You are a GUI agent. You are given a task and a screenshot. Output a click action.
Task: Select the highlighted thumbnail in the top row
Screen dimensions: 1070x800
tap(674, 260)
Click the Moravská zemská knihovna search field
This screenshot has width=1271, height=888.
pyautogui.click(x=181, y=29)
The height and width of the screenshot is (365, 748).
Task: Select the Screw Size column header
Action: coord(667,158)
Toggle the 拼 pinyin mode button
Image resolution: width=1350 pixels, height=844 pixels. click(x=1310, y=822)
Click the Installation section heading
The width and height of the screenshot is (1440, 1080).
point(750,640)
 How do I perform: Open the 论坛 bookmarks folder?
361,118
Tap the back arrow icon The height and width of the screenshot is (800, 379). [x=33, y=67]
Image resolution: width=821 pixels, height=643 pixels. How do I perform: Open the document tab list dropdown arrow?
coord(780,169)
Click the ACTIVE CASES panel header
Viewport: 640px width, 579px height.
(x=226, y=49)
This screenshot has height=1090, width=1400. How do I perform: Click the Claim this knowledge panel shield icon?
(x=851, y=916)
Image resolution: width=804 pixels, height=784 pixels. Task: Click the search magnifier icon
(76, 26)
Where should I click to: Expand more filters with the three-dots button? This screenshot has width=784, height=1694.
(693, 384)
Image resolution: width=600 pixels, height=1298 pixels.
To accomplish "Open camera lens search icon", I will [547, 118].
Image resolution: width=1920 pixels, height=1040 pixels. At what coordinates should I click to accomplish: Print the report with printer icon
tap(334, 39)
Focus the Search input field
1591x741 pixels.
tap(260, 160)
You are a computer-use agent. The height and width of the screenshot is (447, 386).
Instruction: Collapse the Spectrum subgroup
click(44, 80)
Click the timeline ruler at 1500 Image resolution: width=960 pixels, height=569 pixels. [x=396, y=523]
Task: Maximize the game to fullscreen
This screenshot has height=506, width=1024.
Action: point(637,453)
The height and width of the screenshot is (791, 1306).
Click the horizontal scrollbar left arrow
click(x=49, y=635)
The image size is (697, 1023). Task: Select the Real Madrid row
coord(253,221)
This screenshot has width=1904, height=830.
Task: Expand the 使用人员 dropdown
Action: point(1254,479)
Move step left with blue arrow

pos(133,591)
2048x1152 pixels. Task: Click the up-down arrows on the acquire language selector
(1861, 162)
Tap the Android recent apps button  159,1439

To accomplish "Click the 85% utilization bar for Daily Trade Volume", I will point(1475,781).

* * *

▶ _Instructions for the task_
Repeat, word for word, the lines from the opening of the material through the line containing "Task: Select the highlighted".

▶ _Exercise response_
You are a GUI agent. You are given a task and a screenshot. Output a click action.
Task: Select the highlighted thumbnail in the top row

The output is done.